## TASK GOAL:
Write out the part of the "All I Want" song article that starts at "- Released: January" and ends after "by the band.", copying it word for word.

## SOURCE:
Single by the Offspring

from the album Ixnay on the Hombre
- B-side: "Way Down the Line"
- Released: January 20, 1997
- Recorded: 1996
- Genre: Melodic hardcore
- Length: 1:55
- Label: Columbia; Epitaph (Europe);
- Songwriter: Dexter Holland
- Producer: Dave Jerden

The Offspring singles chronology
| "Smash It Up" (1995) | "All I Want" (1997) | "Gone Away" (1997) |

= All I Want (The Offspring song) =

"All I Want" is a song by American punk rock group the Offspring. It is the tenth track on their fourth studio album, Ixnay on the Hombre (1997), and was released as its lead single in January 1997. It reached No. 31 in the United Kingdom and No. 15 in Australia. In the US, it peaked at No. 13 on Modern Rock Tracks. The song also appears as the fifth track on their Greatest Hits (2005). The single was also (at 1:55) the shortest single to be released by the band.

## DATASET EXCERPT:
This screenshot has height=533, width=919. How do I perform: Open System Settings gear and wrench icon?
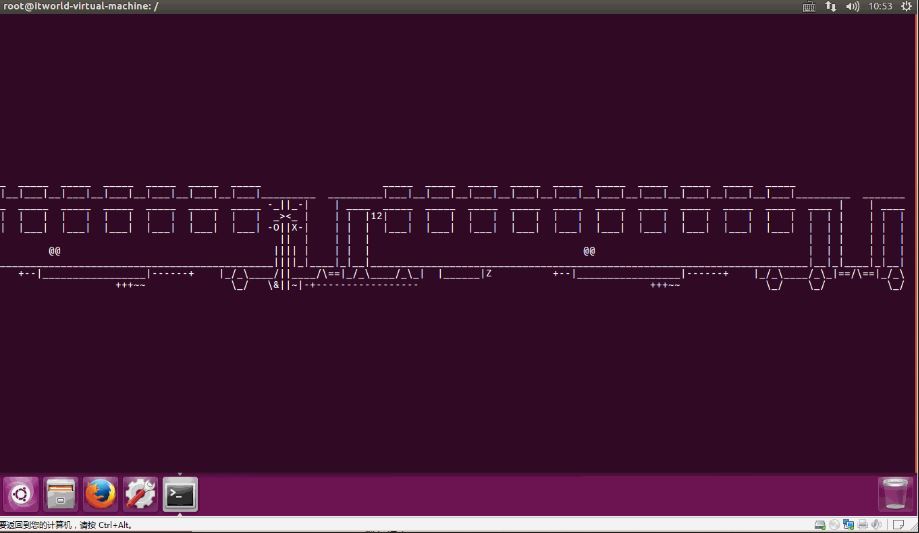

## TASK RESULT:
- Released: January 20, 1997
- Recorded: 1996
- Genre: Melodic hardcore
- Length: 1:55
- Label: Columbia; Epitaph (Europe);
- Songwriter: Dexter Holland
- Producer: Dave Jerden

The Offspring singles chronology
| "Smash It Up" (1995) | "All I Want" (1997) | "Gone Away" (1997) |

= All I Want (The Offspring song) =

"All I Want" is a song by American punk rock group the Offspring. It is the tenth track on their fourth studio album, Ixnay on the Hombre (1997), and was released as its lead single in January 1997. It reached No. 31 in the United Kingdom and No. 15 in Australia. In the US, it peaked at No. 13 on Modern Rock Tracks. The song also appears as the fifth track on their Greatest Hits (2005). The single was also (at 1:55) the shortest single to be released by the band.